[Passage]
------------------------------------------------------------

Why another presidential commission? Well, let's look at the record

Pretend you're President. A growling political menace of an issue has just landed on your desk. You don't want to touch it, but the country is clamoring that it be tamed. What do you do?

When in doubt, you can always appoint a commission.

Ronald Reagan, during his term in office, has made effective use of this time-honored presidential tactic.

* The National Commission on Social Security Reform, ''a nearly perfect example of commissionship,'' in the words of one Washington political scientist, may have defused the hot issue of social security.

* The President's Commission on Strategic Forces, formed by Mr. Reagan in a quick side-shuffle in December, helped prevent a showdown between Congress and the White House over the problem of where to put the MX missile.

* Less-publicized panels, such as the President's Task Force on Victims of Crime, have allowed the Reagan administration to show action on issues dear to the hearts of conservative supporters.

------------------------------------------------------------

[Data provided]
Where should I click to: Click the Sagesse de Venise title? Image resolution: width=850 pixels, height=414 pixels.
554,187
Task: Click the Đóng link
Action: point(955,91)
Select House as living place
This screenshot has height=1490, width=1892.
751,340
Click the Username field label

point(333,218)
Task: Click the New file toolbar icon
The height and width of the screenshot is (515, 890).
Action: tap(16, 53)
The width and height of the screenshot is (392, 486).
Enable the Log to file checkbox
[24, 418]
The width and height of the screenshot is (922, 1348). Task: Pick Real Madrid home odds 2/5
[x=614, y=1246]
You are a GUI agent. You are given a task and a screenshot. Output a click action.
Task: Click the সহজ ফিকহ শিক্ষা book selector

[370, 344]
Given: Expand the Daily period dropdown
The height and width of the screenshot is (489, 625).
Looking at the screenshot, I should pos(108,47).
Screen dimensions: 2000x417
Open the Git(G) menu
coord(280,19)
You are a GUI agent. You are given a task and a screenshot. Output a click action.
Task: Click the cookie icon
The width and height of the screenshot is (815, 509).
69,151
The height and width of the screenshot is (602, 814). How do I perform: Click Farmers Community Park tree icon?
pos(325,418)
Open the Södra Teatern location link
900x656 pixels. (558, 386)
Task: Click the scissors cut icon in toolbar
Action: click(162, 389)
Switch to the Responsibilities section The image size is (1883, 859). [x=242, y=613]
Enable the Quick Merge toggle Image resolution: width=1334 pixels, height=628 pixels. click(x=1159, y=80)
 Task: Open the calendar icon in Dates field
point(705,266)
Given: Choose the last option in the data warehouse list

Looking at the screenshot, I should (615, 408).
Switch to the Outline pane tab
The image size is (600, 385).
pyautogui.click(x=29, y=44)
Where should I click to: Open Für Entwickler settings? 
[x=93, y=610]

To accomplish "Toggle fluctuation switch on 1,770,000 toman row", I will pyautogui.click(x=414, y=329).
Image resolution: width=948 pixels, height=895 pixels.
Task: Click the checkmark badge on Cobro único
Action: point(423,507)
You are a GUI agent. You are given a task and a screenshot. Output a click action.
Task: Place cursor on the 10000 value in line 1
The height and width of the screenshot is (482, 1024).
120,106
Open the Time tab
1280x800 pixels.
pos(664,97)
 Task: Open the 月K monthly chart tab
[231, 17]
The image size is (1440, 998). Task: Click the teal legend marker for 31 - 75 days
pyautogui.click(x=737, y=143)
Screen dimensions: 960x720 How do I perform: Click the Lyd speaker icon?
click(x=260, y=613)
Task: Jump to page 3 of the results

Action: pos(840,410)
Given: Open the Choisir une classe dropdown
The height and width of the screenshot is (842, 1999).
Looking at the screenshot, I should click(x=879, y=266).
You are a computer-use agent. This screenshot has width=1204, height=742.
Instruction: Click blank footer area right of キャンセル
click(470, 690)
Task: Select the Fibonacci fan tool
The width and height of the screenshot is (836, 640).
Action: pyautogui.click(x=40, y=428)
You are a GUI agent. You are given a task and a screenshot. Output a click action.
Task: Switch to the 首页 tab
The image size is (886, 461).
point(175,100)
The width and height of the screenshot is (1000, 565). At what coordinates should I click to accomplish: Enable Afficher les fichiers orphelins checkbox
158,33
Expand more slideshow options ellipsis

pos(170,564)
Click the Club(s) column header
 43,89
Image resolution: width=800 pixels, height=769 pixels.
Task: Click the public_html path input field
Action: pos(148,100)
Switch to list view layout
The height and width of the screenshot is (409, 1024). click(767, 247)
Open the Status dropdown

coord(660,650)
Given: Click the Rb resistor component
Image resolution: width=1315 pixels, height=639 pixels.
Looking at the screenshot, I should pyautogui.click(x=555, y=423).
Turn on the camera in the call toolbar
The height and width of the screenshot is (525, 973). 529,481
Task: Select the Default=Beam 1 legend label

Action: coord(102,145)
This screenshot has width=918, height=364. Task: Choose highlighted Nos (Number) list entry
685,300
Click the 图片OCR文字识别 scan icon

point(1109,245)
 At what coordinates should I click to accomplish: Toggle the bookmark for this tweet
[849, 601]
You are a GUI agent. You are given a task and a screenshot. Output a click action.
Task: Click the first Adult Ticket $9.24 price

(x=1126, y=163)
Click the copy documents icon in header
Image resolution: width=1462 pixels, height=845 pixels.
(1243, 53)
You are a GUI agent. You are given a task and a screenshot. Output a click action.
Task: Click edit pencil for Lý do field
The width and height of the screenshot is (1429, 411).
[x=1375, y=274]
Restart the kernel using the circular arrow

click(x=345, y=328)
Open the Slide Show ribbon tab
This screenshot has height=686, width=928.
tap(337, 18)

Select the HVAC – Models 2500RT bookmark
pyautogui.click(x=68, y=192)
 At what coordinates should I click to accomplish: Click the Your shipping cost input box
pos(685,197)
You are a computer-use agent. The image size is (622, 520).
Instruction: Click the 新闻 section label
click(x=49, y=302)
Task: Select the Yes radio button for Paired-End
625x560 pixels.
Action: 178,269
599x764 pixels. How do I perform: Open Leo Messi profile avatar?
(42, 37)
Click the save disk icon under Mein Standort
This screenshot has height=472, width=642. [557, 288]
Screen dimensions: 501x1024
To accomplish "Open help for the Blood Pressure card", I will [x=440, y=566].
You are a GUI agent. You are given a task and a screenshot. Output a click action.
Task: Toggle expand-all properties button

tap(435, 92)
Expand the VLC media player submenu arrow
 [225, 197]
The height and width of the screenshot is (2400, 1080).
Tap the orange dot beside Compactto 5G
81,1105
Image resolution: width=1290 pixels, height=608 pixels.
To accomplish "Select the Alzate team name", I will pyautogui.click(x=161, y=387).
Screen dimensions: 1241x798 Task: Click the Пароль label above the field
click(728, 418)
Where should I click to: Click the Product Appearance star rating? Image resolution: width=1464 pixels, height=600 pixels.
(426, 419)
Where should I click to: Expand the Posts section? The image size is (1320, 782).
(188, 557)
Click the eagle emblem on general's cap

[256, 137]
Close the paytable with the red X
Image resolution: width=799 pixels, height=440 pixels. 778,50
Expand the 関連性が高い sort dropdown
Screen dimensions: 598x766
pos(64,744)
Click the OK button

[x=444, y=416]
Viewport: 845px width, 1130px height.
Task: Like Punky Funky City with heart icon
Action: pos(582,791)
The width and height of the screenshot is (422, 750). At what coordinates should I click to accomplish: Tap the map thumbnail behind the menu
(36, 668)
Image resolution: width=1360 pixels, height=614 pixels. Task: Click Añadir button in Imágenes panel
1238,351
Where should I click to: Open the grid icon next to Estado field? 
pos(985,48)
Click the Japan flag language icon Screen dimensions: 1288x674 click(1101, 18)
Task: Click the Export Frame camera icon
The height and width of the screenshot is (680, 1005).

------------------------------------------------------------

[Work task]
Reproduce the article on presidential commissions word for word, from "Ronald Reagan, during" up to and including "of conservative supporters.".

[Task result]
Ronald Reagan, during his term in office, has made effective use of this time-honored presidential tactic.

* The National Commission on Social Security Reform, ''a nearly perfect example of commissionship,'' in the words of one Washington political scientist, may have defused the hot issue of social security.

* The President's Commission on Strategic Forces, formed by Mr. Reagan in a quick side-shuffle in December, helped prevent a showdown between Congress and the White House over the problem of where to put the MX missile.

* Less-publicized panels, such as the President's Task Force on Victims of Crime, have allowed the Reagan administration to show action on issues dear to the hearts of conservative supporters.